## Start Quoted text

With Michael Marsh's appointment in 1973 the department was in a strong position, with six members (Chubb, Thornley, Keatinge, Hill, O'Day and Marsh), and seemed poised for growth given the high levels of interest among students in the study of politics. Unfortunately, though, Michael Marsh's arrival in 1973 proved to be the last expansion appointment for a quarter of a century. The next three appointments were all replacements. Following John O'Day's departure, in 1977 James L Hyland (invariably known as Eddie Hyland) was appointed as the department's resident political theorist, a position that he retained up to his retirement in 2010 and indeed beyond, as he continued teaching on a part-time basis in the department until the end of the 2014–15 academic year. Hyland was only the second member of staff to have completed a PhD before he took up his post; all previous appointees, apart from Bernice Hamilton, had still been working on theirs when initially appointed. His book Democratic Theory: the philosophical foundations (Manchester: Manchester University Press, 1995) is an outstanding analysis of the concept of democracy, a concept that 'has come to reign supreme in the pantheon of political ideas'. The book Raj Chari (ed.), Hard Questions for Democracy (Abingdon: Routledge, 2013) is in effect a festschrift for Dr Hyland.
In 1979 Michael Gallagher was appointed to the vacant lectureship created by the untimely death of David Thornley, becoming the tenth permanent appointment to the department, and in 1993, following Basil Chubb's retirement, Michael Laver became the second Professor of Political Science, as noted above. From 1979 to 1991 the department displayed a level of stability that was remarkable even in that era; it consisted of the same six individuals (Chubb, Keatinge, Hill, Marsh, Hyland and Gallagher), and only of these six, each of whom was to serve at least 36 years in the department.
At that time (and indeed later) the department was fortunate to have a series of particularly dedicated and efficient administrative staff, then termed secretaries but later executive officers (EOs) to reflect their range of responsibilities. Its last EO while in House 6 (see section below on Location) was Carol O'Sullivan, who took part in the move to the Arts Building, and she was succeeded by Gillian McGarry (1979–81). Orla Sheehan was then the Political Science EO for four years (1981–85) and she has gone on to hold a range of senior administrative positions within Trinity at both School and Faculty level and in the Office of the Vice-Provost. The longest serving EO was Miriam Nestor (1985–2000), who was not only a great support for staff and a helpful and welcoming presence for undergraduates but also provided a particularly sympathetic ear for PhD students in the early and very demanding days of the department's integrated PhD programme after its introduction in 1995.

## End Quoted text
## Start Source excerpt

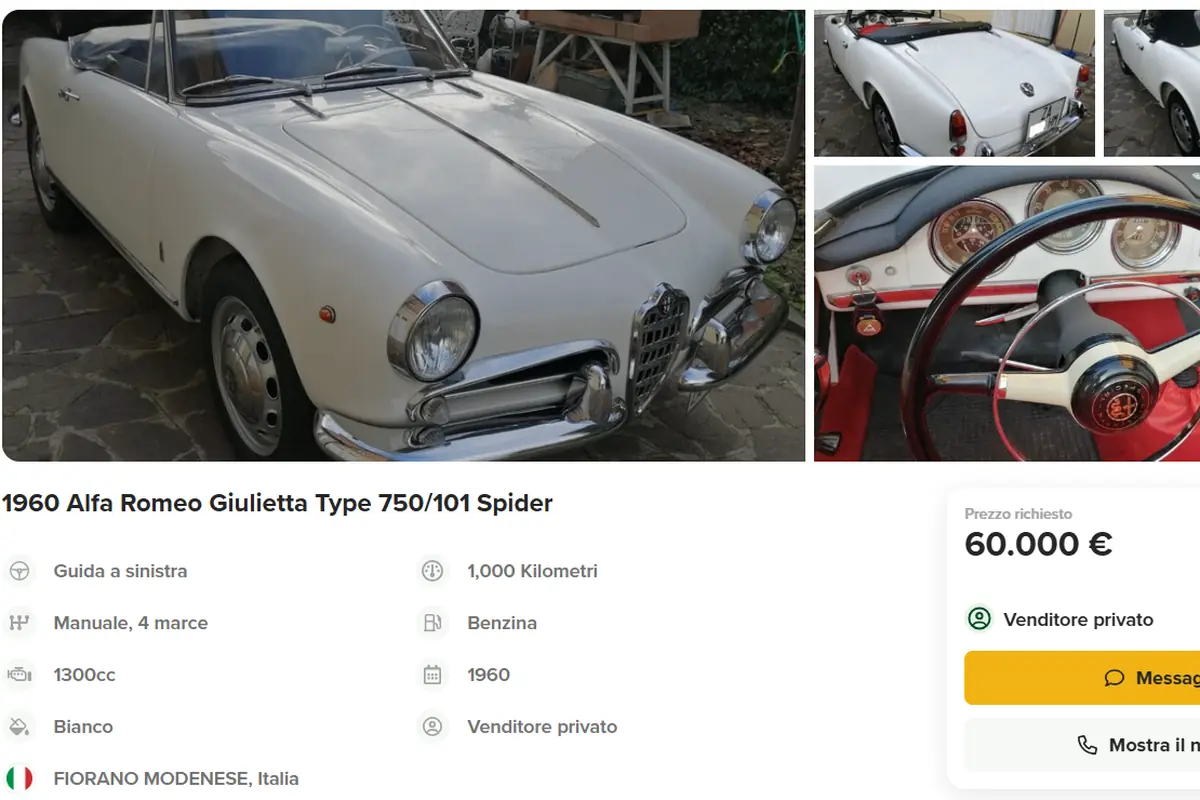Click the fuel pump icon beside Benzina
The image size is (1200, 800).
[x=432, y=623]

## End Source excerpt

▶ **Exercise directions**
Summarize the passage above on the department's staff history in two sentences.

▶ **Result of the exercise**
Michael Marsh's appointment in 1973 was the department's last expansion hire for a quarter of a century, and the next three appointments were replacements: Eddie Hyland in 1977, Michael Gallagher in 1979 and Michael Laver in 1993. From 1979 to 1991 the same six people made up the department, which was also served by a series of dedicated administrative staff, the longest serving being Miriam Nestor (1985–2000).